A MEMOIR OF SCHIZOPHRENIA

Inventive, jaggedly lyrical and disturbing.

A poet’s anguished memoir about her struggles with schizophrenia and alcoholism.

Morgan grew up in a handsome family in which “Dad look[ed] like Burt Reynolds, Mom like Elizabeth Taylor.” But trouble brewed just beneath the surface. Work kept her father away from home while alcohol kept Morgan’s mother distant from her daughters. Through a series of chronologically ordered vignettes, Morgan reveals how emotional dysfunction, mental illness, and alcohol and drug abuse fractured her family. In her early teenage years, the author experienced hallucinations that included visits from people she called “the Suits.” At age 15, she overdosed on a cocktail of pills so that she could join them. For a time, alcohol helped still the voices “from the other realities;” then Morgan became addicted and eventually dropped out of college. Meanwhile, her middle sister battled on and off with drug addiction while her younger sister sank irretrievably into both substance abuse and mental illness. Morgan continued to be in and out of mental institutions for psychotic breaks that doctors believed were manifestations of dissociative identity disorder.
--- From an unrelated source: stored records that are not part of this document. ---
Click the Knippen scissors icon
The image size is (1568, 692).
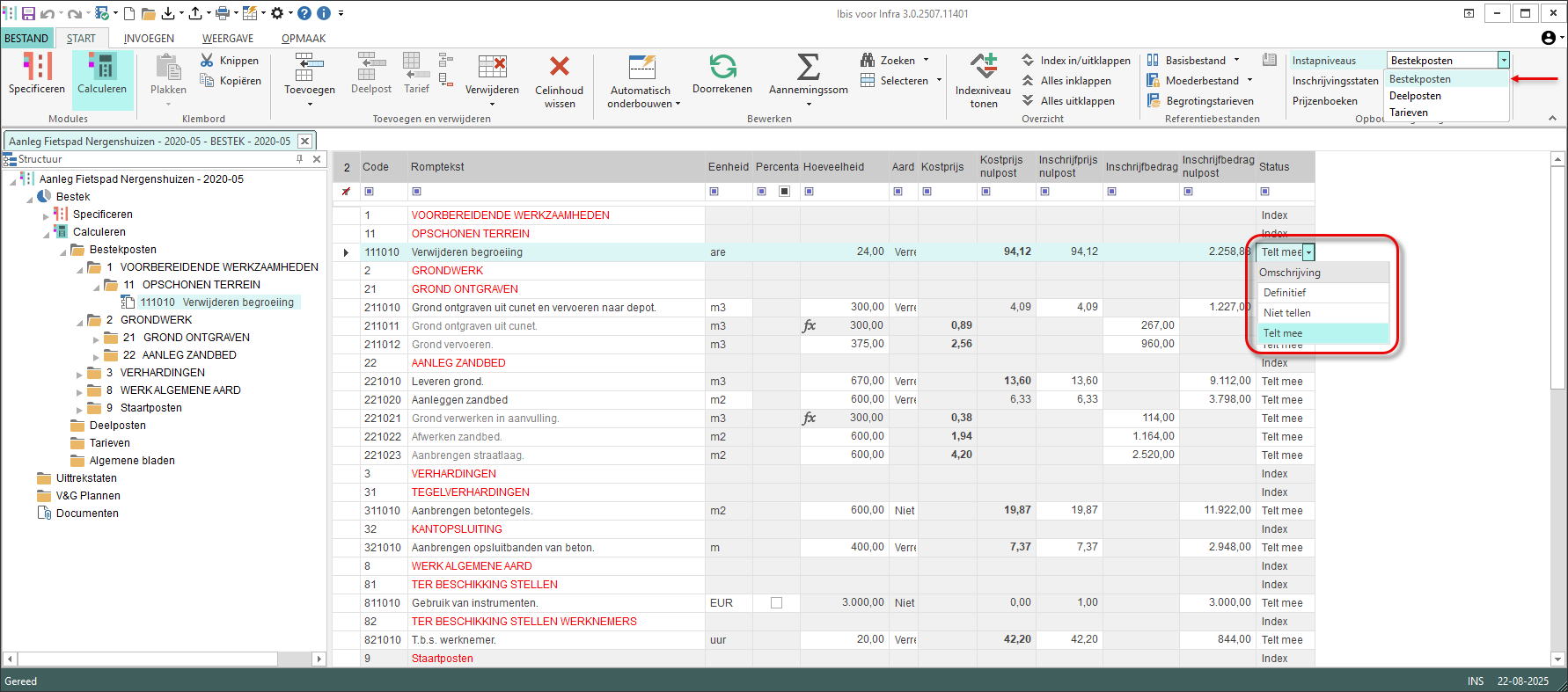click(x=208, y=61)
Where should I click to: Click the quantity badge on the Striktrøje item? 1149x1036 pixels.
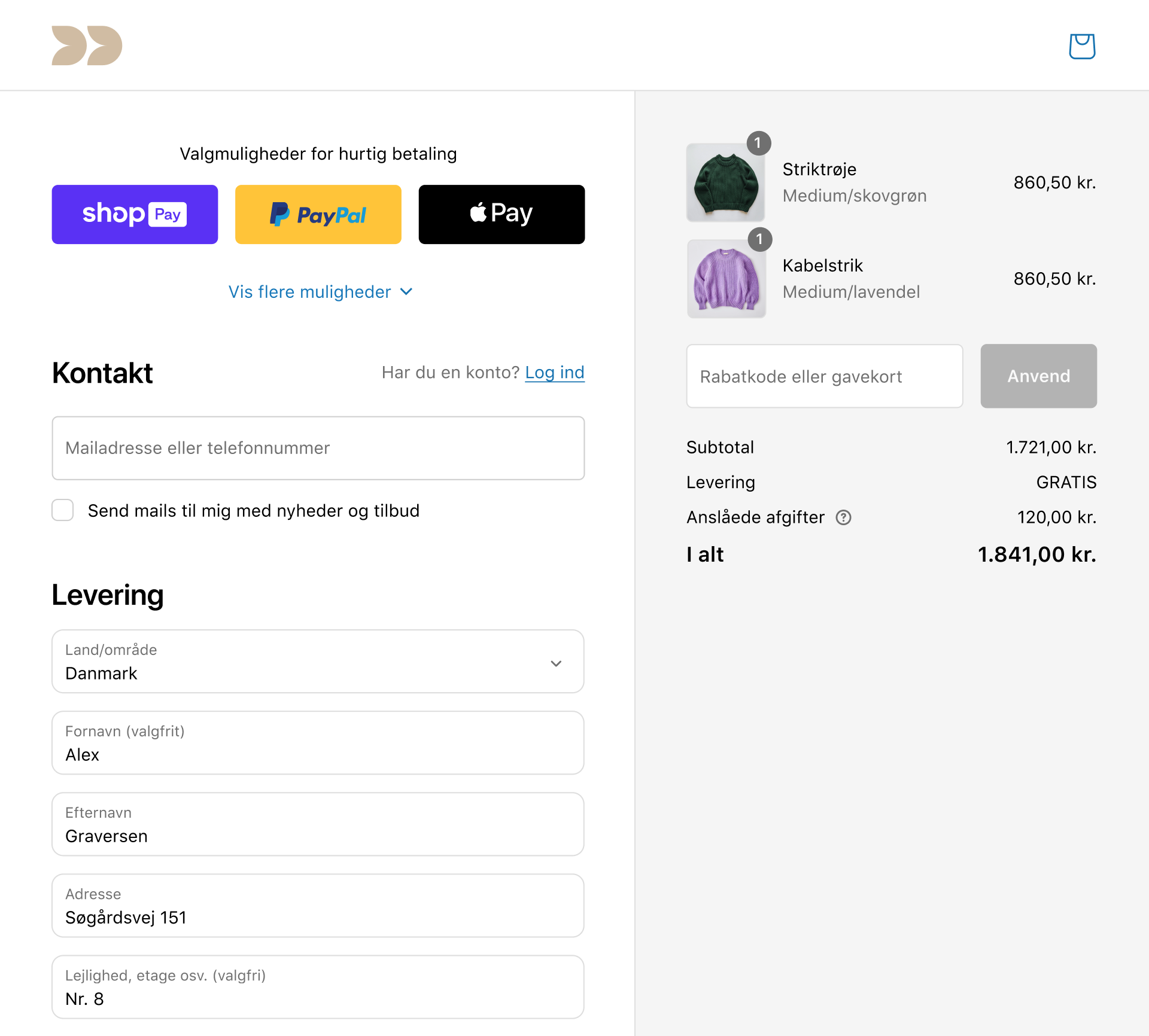point(758,143)
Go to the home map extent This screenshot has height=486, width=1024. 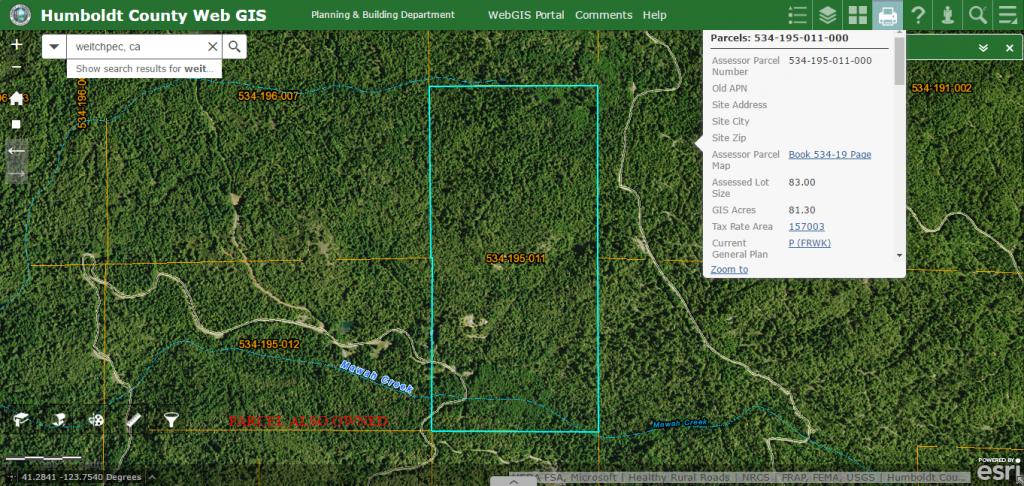(16, 98)
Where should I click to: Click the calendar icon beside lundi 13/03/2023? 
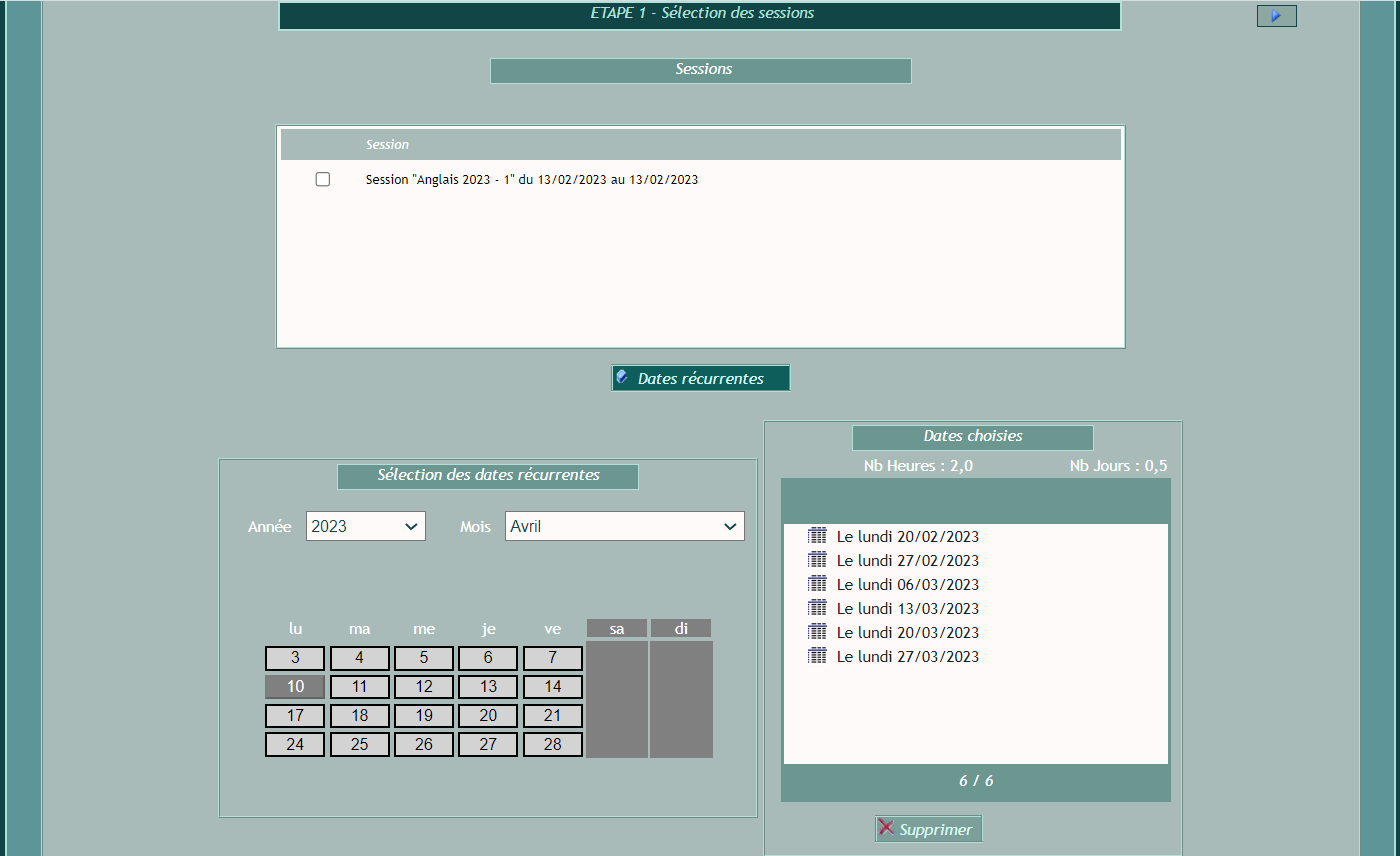[817, 608]
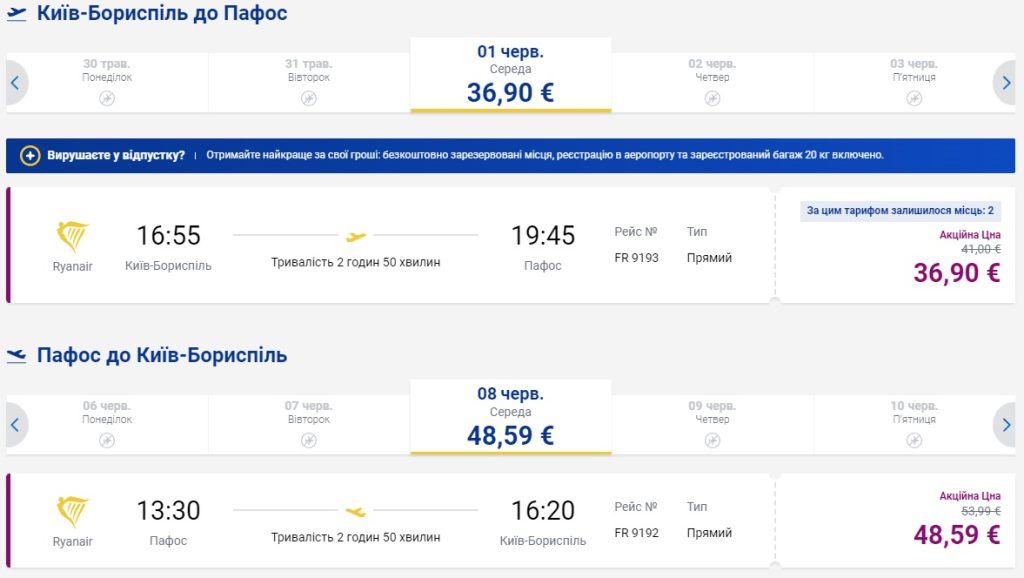Select the 48,59 € fare for flight FR 9192
The height and width of the screenshot is (578, 1024).
pos(956,534)
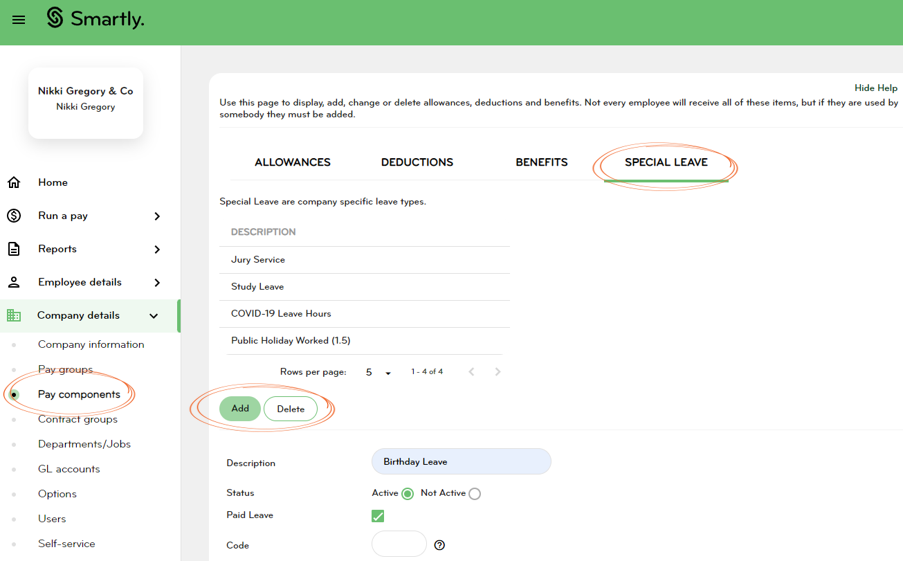This screenshot has width=903, height=563.
Task: Click the Code field help icon
Action: click(x=439, y=545)
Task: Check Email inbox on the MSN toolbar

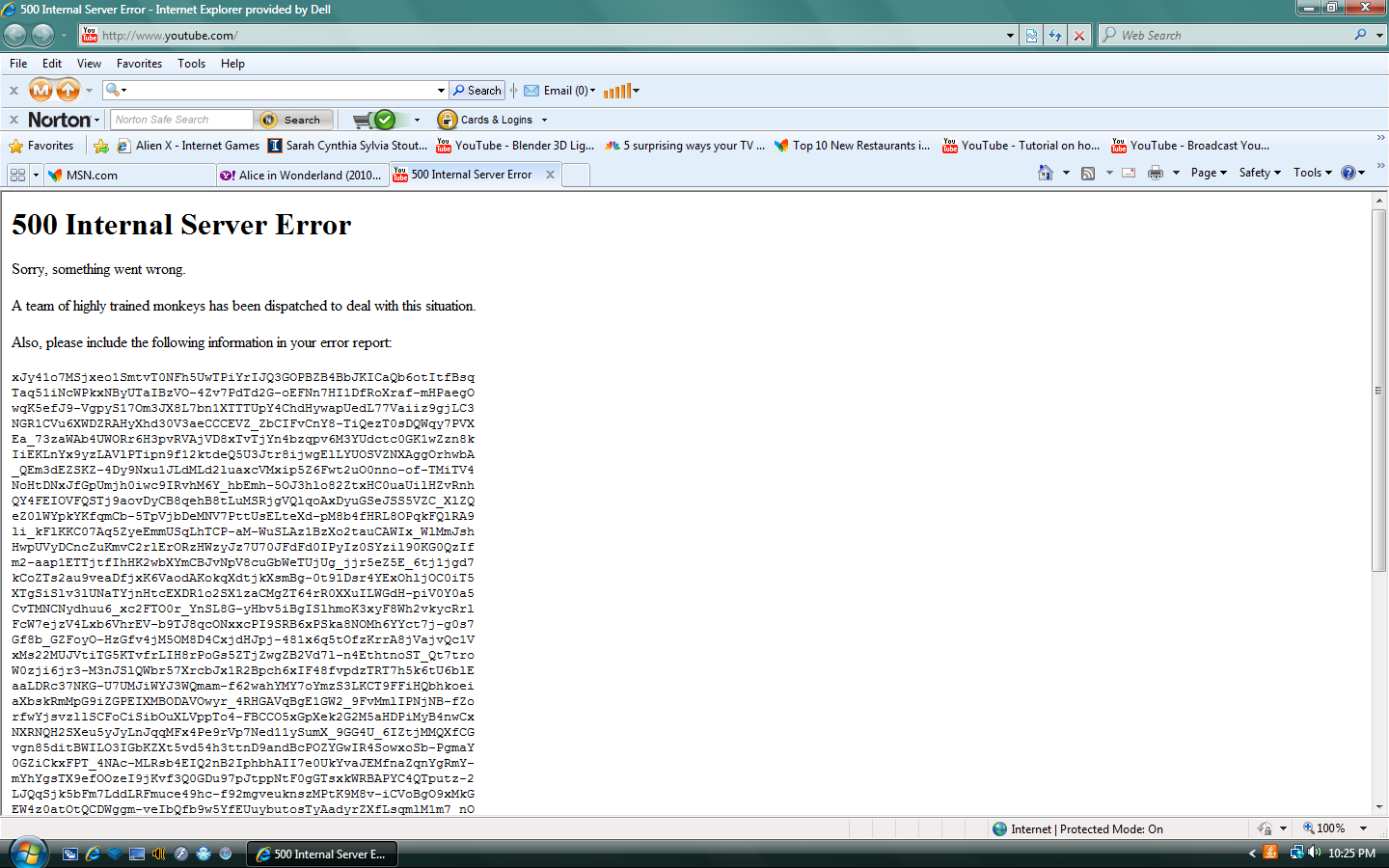Action: point(558,90)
A correct diagnosis of schizophrenia, along with the medication that helped her manage her illness, did not come until she was able to get over her own fear of telling the truth about her condition. Yet through all the personal turmoil—which also included coming to terms with her own bisexuality and watching her mother die of alcoholism—Morgan learned how to cope with her alcoholism, finish college and harness a powerful imagination to write poetry and earn an MFA. Liberated from fear and filled with love for a God, who “sen[t] sparrows” that let her “forget about the mud,” she found a peace that was all the more meaningful for its fragility.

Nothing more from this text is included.